Rebalance

Rebalance redistributes data, indexes, event processing, and query processing among available nodes.

Understanding Rebalance

When one or more nodes have been brought into a cluster (either by adding or joining), or have been taken out of a cluster (either through Removal or Failover), rebalance redistributes data, indexes, event processing, and query processing among available nodes. The cluster map is correspondingly updated and distributed to clients. The process occurs while the cluster continues to service requests for data.

See Cluster Manager, for information on the cluster map. See Manage Nodes and Clusters, for practical examples of using rebalance.

Bucket Rank

In Couchbase Server Version 7.6 and later, each bucket on the cluster (Couchbase or Ephemeral) can be assigned a rank. The value is an integer from 0 (the default) to 1000, inclusive. Buckets with higher ranks are handled by the rebalance process before buckets with lower ranks. For example, if a cluster hosts four buckets, which are named A, B, C, and D; and bucket A is explicitly assigned a rank of 10, while buckets B, C, and D are left with the default rank of 0; when rebalance occurs, the vBuckets for bucket A are addressed first; then, vBuckets for the other buckets are addressed, with the Cluster Manager making determinations as to the appropriate handling-order for those other buckets.

This assignment of rank allows a cluster’s most mission-critical data to be rebalanced with top priority.

Bucket rank can be established with either the CLI (see bucket-create and bucket-edit) or the REST API (see Creating and Editing Buckets).

Rebalance Stages

Each rebalance proceeds in sequential stages. Each stage corresponds to a Couchbase Service, deployed on the cluster. Therefore, if all services have been deployed, there are seven stages in all — one each for the Data, Query, Index, Search, Eventing, Backup, and Analytics services. When all stages have been completed, the rebalance process itself is complete.

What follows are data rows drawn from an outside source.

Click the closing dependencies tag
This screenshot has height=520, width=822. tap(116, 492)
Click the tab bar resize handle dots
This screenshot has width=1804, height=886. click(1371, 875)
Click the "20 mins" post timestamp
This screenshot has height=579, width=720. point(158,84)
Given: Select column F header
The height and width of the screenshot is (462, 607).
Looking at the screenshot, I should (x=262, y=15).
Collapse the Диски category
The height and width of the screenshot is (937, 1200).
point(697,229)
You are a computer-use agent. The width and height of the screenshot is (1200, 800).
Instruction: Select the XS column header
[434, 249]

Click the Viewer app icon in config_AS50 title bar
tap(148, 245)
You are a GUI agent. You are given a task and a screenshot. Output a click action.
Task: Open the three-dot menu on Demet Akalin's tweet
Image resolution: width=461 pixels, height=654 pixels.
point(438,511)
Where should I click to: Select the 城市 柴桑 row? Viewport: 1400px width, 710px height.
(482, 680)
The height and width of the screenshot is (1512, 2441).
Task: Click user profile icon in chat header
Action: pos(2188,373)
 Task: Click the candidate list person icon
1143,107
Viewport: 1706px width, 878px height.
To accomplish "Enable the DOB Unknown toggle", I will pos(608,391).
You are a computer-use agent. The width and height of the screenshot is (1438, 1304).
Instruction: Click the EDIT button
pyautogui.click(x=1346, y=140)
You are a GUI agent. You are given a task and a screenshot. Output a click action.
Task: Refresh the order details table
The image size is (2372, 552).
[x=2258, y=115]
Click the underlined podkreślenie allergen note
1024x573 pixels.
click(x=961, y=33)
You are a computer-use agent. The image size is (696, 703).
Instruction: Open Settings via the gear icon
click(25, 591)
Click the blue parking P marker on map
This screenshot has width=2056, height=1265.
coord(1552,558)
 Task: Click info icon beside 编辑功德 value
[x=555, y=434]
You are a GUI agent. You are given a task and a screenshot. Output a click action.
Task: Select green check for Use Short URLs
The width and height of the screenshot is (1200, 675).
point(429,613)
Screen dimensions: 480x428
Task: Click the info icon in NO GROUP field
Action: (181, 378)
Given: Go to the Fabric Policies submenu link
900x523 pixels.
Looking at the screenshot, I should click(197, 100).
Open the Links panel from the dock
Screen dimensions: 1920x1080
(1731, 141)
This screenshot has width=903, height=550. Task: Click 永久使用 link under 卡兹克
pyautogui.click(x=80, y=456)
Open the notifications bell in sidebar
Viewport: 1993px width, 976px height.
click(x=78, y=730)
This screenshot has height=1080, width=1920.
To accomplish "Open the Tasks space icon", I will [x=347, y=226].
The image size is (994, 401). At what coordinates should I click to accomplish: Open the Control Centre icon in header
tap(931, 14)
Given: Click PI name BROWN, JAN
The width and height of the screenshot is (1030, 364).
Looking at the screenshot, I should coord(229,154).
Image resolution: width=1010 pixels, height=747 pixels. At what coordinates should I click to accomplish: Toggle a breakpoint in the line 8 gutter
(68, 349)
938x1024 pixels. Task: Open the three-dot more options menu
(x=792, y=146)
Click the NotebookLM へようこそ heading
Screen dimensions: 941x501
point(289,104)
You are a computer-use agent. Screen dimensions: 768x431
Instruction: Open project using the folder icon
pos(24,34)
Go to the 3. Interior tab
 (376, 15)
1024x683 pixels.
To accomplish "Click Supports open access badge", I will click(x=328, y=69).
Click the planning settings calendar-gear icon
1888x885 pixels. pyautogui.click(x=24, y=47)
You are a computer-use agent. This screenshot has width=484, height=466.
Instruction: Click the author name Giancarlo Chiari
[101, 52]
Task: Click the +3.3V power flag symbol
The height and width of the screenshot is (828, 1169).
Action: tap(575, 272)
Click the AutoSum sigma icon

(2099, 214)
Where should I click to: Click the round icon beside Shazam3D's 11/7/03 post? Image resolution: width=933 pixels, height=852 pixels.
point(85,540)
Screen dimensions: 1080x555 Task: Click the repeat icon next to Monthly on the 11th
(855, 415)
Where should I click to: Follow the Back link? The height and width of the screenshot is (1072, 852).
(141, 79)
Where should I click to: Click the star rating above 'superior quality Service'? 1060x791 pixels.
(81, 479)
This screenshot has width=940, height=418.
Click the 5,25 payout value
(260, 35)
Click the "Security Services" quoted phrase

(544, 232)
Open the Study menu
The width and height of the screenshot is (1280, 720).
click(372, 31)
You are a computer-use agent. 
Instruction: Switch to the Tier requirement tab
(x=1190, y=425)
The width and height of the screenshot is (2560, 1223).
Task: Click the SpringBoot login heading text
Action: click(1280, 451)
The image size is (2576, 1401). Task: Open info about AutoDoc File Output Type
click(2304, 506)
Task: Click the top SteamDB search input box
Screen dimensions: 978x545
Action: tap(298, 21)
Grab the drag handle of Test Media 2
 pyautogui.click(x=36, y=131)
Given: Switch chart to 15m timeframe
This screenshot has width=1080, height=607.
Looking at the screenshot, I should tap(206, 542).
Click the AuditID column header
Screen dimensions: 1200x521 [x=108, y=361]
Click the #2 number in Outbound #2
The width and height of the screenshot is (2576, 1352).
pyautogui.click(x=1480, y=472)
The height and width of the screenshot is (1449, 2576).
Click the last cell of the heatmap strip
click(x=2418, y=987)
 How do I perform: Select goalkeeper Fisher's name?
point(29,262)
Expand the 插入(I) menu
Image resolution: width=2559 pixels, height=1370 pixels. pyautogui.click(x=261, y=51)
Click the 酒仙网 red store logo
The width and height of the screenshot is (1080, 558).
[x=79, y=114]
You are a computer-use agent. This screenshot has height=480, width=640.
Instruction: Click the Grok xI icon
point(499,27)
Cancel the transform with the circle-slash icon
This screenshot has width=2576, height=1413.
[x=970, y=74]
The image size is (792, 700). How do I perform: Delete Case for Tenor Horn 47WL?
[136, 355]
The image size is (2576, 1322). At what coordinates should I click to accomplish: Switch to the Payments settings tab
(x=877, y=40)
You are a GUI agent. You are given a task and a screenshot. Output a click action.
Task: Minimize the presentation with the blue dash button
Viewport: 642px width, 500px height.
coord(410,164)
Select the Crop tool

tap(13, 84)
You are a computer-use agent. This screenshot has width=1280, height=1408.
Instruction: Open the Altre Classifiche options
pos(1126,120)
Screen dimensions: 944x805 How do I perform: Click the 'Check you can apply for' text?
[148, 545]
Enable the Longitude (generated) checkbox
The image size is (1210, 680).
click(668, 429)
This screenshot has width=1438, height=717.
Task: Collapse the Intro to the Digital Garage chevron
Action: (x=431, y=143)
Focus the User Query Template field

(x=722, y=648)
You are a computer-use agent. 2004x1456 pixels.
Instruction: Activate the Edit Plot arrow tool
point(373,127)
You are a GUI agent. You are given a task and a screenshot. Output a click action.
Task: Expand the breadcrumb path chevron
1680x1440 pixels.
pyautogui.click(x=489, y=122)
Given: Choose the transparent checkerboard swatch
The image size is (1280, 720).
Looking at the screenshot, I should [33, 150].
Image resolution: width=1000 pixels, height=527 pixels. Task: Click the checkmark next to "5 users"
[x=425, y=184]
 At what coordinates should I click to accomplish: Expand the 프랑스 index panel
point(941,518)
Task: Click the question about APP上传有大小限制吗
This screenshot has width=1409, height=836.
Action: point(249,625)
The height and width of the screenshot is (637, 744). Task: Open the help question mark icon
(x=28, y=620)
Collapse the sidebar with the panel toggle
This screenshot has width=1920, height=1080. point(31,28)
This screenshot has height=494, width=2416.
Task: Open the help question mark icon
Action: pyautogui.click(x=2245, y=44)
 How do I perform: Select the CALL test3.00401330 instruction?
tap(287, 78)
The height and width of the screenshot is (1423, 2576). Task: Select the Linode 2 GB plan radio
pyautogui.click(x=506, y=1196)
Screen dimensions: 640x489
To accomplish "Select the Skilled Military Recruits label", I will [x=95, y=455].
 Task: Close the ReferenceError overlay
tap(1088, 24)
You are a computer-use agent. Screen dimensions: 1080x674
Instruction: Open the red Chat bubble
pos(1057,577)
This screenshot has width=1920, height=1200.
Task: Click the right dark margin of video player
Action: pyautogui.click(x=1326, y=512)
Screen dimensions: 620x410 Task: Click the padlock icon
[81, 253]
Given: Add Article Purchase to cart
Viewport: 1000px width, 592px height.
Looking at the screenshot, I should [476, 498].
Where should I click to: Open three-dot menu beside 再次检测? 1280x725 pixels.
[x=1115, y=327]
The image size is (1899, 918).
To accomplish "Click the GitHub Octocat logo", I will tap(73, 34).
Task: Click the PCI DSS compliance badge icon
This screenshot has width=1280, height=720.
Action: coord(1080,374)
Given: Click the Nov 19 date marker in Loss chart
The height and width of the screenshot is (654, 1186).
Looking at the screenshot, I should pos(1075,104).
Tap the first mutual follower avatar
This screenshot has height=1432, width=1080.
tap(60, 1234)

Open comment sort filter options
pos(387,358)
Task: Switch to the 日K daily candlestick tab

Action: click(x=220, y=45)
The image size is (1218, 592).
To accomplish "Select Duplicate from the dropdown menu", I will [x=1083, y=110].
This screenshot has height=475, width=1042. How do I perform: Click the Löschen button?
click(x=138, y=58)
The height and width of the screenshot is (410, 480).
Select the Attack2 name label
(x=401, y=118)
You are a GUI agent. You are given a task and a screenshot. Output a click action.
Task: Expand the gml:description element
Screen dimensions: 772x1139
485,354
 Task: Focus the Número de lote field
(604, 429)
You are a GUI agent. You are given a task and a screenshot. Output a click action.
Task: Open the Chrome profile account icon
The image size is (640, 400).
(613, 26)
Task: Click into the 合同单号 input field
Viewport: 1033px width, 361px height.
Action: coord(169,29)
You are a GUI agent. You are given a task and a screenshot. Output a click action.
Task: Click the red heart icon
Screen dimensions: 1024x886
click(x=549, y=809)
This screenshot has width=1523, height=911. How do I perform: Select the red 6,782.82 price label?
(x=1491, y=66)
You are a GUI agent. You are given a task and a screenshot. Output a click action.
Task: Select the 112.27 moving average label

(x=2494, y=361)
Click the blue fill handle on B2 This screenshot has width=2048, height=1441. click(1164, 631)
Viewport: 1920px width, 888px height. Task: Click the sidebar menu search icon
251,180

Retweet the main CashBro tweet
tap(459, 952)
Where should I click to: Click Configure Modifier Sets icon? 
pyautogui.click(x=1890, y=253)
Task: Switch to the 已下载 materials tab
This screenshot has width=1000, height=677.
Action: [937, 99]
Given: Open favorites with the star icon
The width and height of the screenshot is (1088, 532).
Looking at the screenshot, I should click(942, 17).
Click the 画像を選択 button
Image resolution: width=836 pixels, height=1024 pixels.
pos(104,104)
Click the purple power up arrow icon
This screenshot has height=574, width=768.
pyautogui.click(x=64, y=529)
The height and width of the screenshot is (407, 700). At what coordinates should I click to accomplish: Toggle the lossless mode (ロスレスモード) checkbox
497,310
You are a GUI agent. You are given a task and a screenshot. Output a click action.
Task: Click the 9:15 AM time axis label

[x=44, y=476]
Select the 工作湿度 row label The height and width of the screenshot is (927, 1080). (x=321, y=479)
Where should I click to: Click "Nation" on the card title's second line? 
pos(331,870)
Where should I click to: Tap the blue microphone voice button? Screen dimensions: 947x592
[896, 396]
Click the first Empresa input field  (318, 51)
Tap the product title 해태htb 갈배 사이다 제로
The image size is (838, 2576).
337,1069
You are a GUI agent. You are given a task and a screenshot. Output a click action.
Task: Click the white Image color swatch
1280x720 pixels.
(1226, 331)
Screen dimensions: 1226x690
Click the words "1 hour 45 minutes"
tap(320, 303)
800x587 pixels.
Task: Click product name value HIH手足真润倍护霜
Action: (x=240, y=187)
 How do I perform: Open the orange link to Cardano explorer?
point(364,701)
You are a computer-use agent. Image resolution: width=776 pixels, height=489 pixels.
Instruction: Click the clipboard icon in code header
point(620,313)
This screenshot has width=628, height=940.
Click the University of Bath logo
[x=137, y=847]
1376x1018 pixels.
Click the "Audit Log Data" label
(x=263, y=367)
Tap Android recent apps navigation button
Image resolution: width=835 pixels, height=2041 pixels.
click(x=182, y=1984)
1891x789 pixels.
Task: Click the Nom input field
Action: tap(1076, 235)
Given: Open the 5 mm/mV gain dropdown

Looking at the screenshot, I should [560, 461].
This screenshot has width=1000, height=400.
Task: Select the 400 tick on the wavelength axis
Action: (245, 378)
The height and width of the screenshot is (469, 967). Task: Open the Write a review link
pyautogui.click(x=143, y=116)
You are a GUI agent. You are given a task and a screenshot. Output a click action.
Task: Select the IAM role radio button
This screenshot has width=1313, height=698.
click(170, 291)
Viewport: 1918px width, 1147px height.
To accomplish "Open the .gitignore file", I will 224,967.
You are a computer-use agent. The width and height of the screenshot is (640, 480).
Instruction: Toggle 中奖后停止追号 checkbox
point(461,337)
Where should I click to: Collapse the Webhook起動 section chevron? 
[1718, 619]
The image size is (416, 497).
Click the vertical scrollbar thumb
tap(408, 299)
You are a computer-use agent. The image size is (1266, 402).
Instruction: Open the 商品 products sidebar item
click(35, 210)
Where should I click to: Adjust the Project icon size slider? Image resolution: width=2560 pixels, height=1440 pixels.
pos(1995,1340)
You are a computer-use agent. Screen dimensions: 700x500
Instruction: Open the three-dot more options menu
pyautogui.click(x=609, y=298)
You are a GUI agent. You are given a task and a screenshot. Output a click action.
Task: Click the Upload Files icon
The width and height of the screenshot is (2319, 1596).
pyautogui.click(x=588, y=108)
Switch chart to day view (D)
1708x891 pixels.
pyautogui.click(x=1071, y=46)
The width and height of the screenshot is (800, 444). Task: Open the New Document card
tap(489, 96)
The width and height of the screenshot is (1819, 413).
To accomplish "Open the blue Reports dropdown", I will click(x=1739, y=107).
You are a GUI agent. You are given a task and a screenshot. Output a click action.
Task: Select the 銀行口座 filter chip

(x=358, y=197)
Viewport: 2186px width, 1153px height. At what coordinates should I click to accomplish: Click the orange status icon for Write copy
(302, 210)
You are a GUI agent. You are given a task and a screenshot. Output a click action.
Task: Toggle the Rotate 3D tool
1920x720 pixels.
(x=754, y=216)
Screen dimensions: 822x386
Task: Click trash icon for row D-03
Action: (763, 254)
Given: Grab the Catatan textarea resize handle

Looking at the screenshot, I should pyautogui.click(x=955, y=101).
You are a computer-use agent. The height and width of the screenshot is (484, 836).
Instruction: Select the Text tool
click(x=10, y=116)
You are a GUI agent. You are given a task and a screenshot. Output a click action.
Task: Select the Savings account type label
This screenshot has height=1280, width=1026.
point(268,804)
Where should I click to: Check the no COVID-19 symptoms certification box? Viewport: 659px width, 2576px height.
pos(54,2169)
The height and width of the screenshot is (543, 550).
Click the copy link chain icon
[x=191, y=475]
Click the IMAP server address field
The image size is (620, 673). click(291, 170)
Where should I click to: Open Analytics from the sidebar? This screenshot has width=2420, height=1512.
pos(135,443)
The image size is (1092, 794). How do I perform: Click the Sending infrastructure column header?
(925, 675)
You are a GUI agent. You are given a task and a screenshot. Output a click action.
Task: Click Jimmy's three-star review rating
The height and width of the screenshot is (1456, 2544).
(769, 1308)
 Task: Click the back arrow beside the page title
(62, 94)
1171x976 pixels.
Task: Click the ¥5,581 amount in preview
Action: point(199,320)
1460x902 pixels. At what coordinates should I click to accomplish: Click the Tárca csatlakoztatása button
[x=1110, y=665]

Rebalance and the Data Service

On rebalance, vBuckets are redistributed evenly among currently available Data Service nodes. After rebalance, operations are directed to active vBuckets in their updated locations. Rebalance does not interrupt applications' data-access. vBucket data-transfer occurs sequentially: therefore, if rebalance stops for any reason, it can be restarted from the point at which it was stopped.

Note the special case provided by Swap Rebalance, where the number of nodes coming into the cluster is equal to the number of nodes leaving the cluster, ensuring that data is only moved between these nodes.

If nodes have been removed such that the desired number of replicas can no longer be supported, rebalance provides as many replicas as possible. For example, if four Data Service nodes previously supported one bucket with three replicas, and the Data Service node-count is reduced to three, rebalance provides two replicas only. If and when the missing Data Service node is restored or replaced, rebalance will provide three replicas again.

See Intra-Cluster Replication, for information on how data is distributed across nodes.

Data-Service Rebalance Phases

During the Data Service rebalance stage, vBuckets are moved in phases. The phases — which differ, depending on whether the vBucket is an active or a replica vBucket — are described below.

Rebalance Phases for Replica vBuckets

The phases through which rebalance moves a replica vBucket are shown by the following illustration.

The move has two principal phases. Phase 1 is Backfill. Phase 2 is Book-keeping.

Phase 1, Backfill, itself consists of two subphases. The first subphase comprises the movement of the replica vBucket data from its node of origin to the memory of the destination node. The second subphase comprises the writing of the replica vBucket data from the memory to the disk of the destination node. The time required for this second subphase, which only applies to Couchbase Buckets, is termed Persistence Time. The time required for the entire Backfill process, including Persistence Time, is termed Backfill Time.

Phase 2, Book-keeping, comprises various ancillary tasks required for move-completion.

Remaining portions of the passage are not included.